Stored items:
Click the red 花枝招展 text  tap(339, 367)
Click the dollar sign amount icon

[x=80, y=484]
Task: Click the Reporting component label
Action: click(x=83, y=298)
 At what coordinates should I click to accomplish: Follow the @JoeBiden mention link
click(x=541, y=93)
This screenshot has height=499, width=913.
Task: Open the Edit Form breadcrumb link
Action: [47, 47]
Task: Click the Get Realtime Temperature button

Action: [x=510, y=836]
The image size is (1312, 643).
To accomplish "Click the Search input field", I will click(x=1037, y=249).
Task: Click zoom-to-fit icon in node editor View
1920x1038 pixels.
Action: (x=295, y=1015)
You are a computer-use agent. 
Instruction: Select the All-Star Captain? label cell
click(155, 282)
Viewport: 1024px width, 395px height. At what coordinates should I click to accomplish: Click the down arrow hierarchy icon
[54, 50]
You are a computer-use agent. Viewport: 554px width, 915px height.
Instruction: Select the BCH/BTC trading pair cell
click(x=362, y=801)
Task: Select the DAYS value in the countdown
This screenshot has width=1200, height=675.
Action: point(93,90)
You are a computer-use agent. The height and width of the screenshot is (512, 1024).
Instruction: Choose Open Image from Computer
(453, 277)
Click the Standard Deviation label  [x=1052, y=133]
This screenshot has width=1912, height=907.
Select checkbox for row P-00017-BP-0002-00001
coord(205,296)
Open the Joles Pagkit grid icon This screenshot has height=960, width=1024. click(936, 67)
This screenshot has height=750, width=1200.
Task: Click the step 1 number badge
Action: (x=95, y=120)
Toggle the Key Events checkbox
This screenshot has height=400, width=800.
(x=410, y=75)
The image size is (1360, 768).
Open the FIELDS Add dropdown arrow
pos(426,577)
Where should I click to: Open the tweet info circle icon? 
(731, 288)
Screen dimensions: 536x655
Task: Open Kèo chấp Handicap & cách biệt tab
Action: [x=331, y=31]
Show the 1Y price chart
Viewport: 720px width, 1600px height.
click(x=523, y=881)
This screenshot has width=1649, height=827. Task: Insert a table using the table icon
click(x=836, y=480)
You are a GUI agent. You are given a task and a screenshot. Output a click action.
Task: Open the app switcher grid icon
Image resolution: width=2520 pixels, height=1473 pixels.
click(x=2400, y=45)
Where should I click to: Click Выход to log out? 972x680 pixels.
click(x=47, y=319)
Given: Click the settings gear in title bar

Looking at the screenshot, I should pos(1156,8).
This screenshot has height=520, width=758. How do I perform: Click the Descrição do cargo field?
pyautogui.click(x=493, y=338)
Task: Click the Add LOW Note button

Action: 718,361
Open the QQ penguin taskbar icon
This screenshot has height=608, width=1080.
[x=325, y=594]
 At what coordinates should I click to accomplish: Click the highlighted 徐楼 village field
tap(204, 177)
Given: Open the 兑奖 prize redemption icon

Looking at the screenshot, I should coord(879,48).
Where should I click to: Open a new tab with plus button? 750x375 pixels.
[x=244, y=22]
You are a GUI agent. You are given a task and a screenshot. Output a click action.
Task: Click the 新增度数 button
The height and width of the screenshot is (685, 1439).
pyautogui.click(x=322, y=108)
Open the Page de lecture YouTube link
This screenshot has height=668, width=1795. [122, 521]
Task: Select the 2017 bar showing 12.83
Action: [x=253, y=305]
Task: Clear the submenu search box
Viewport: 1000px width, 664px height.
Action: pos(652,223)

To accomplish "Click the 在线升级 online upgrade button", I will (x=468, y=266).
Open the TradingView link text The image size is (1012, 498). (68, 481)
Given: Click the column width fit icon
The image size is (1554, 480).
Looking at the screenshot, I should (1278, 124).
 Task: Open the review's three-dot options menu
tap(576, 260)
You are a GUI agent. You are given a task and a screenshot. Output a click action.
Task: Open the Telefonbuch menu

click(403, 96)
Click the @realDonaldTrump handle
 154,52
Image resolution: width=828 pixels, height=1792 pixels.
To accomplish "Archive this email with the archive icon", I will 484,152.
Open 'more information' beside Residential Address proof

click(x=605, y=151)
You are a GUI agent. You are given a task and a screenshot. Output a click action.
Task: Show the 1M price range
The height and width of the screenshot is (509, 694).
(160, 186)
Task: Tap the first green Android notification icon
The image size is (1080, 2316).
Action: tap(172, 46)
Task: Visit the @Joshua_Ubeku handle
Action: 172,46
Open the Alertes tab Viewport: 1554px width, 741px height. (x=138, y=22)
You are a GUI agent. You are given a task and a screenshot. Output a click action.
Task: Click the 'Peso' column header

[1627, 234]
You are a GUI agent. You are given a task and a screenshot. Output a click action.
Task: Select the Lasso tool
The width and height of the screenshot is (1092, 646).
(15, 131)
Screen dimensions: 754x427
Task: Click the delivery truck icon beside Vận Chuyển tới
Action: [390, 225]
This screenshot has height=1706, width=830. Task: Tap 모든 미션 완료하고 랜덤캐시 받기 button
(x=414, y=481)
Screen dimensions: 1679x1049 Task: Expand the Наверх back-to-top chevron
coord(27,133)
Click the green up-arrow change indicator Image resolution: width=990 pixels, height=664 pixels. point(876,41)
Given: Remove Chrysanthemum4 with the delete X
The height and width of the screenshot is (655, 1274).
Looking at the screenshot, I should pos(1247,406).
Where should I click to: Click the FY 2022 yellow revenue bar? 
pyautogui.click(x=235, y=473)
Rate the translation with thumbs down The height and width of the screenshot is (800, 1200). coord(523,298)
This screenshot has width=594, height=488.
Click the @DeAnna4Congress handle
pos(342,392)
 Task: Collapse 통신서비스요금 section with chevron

Work task:
Give back every entry exactly.

Response area:
Click the red 花枝招展 text  tap(339, 367)
Click the dollar sign amount icon

[x=80, y=484]
Task: Click the Reporting component label
Action: click(x=83, y=298)
 At what coordinates should I click to accomplish: Follow the @JoeBiden mention link
click(x=541, y=93)
This screenshot has height=499, width=913.
Task: Open the Edit Form breadcrumb link
Action: [47, 47]
Task: Click the Get Realtime Temperature button

Action: [x=510, y=836]
The image size is (1312, 643).
To accomplish "Click the Search input field", I will click(x=1037, y=249).
Task: Click zoom-to-fit icon in node editor View
1920x1038 pixels.
Action: (x=295, y=1015)
You are a computer-use agent. 
Instruction: Select the All-Star Captain? label cell
click(155, 282)
Viewport: 1024px width, 395px height. At what coordinates should I click to accomplish: Click the down arrow hierarchy icon
[54, 50]
You are a computer-use agent. Viewport: 554px width, 915px height.
Instruction: Select the BCH/BTC trading pair cell
click(x=362, y=801)
Task: Select the DAYS value in the countdown
This screenshot has width=1200, height=675.
Action: point(93,90)
You are a computer-use agent. The height and width of the screenshot is (512, 1024).
Instruction: Choose Open Image from Computer
(453, 277)
Click the Standard Deviation label  [x=1052, y=133]
This screenshot has width=1912, height=907.
Select checkbox for row P-00017-BP-0002-00001
coord(205,296)
Open the Joles Pagkit grid icon This screenshot has height=960, width=1024. click(936, 67)
This screenshot has height=750, width=1200.
Task: Click the step 1 number badge
Action: (x=95, y=120)
Toggle the Key Events checkbox
This screenshot has height=400, width=800.
(x=410, y=75)
The image size is (1360, 768).
Open the FIELDS Add dropdown arrow
pos(426,577)
Where should I click to: Open the tweet info circle icon? 
(731, 288)
Screen dimensions: 536x655
Task: Open Kèo chấp Handicap & cách biệt tab
Action: [x=331, y=31]
Show the 1Y price chart
Viewport: 720px width, 1600px height.
click(x=523, y=881)
This screenshot has width=1649, height=827. Task: Insert a table using the table icon
click(x=836, y=480)
You are a GUI agent. You are given a task and a screenshot. Output a click action.
Task: Open the app switcher grid icon
Image resolution: width=2520 pixels, height=1473 pixels.
click(x=2400, y=45)
Where should I click to: Click Выход to log out? 972x680 pixels.
click(x=47, y=319)
Given: Click the settings gear in title bar

Looking at the screenshot, I should pos(1156,8).
This screenshot has height=520, width=758. How do I perform: Click the Descrição do cargo field?
pyautogui.click(x=493, y=338)
Task: Click the Add LOW Note button

Action: 718,361
Open the QQ penguin taskbar icon
This screenshot has height=608, width=1080.
[x=325, y=594]
 At what coordinates should I click to accomplish: Click the highlighted 徐楼 village field
tap(204, 177)
Given: Open the 兑奖 prize redemption icon

Looking at the screenshot, I should coord(879,48).
Where should I click to: Open a new tab with plus button? 750x375 pixels.
[x=244, y=22]
You are a GUI agent. You are given a task and a screenshot. Output a click action.
Task: Click the 新增度数 button
The height and width of the screenshot is (685, 1439).
pyautogui.click(x=322, y=108)
Open the Page de lecture YouTube link
This screenshot has height=668, width=1795. [122, 521]
Task: Select the 2017 bar showing 12.83
Action: [x=253, y=305]
Task: Clear the submenu search box
Viewport: 1000px width, 664px height.
Action: pos(652,223)

To accomplish "Click the 在线升级 online upgrade button", I will (x=468, y=266).
Open the TradingView link text The image size is (1012, 498). (68, 481)
Given: Click the column width fit icon
The image size is (1554, 480).
Looking at the screenshot, I should (1278, 124).
 Task: Open the review's three-dot options menu
tap(576, 260)
You are a GUI agent. You are given a task and a screenshot. Output a click action.
Task: Open the Telefonbuch menu

click(403, 96)
Click the @realDonaldTrump handle
 154,52
Image resolution: width=828 pixels, height=1792 pixels.
To accomplish "Archive this email with the archive icon", I will 484,152.
Open 'more information' beside Residential Address proof

click(x=605, y=151)
You are a GUI agent. You are given a task and a screenshot. Output a click action.
Task: Show the 1M price range
The height and width of the screenshot is (509, 694).
(160, 186)
Task: Tap the first green Android notification icon
The image size is (1080, 2316).
Action: tap(172, 46)
Task: Visit the @Joshua_Ubeku handle
Action: 172,46
Open the Alertes tab Viewport: 1554px width, 741px height. (x=138, y=22)
You are a GUI agent. You are given a task and a screenshot. Output a click action.
Task: Click the 'Peso' column header

[1627, 234]
You are a GUI agent. You are given a task and a screenshot. Output a click action.
Task: Select the Lasso tool
The width and height of the screenshot is (1092, 646).
(15, 131)
Screen dimensions: 754x427
Task: Click the delivery truck icon beside Vận Chuyển tới
Action: [390, 225]
This screenshot has height=1706, width=830. Task: Tap 모든 미션 완료하고 랜덤캐시 받기 button
(x=414, y=481)
Screen dimensions: 1679x1049 Task: Expand the Наверх back-to-top chevron
coord(27,133)
Click the green up-arrow change indicator Image resolution: width=990 pixels, height=664 pixels. point(876,41)
Given: Remove Chrysanthemum4 with the delete X
The height and width of the screenshot is (655, 1274).
Looking at the screenshot, I should pos(1247,406).
Where should I click to: Click the FY 2022 yellow revenue bar? 
pyautogui.click(x=235, y=473)
Rate the translation with thumbs down The height and width of the screenshot is (800, 1200). coord(523,298)
This screenshot has width=594, height=488.
Click the @DeAnna4Congress handle
pos(342,392)
 Task: Collapse 통신서비스요금 section with chevron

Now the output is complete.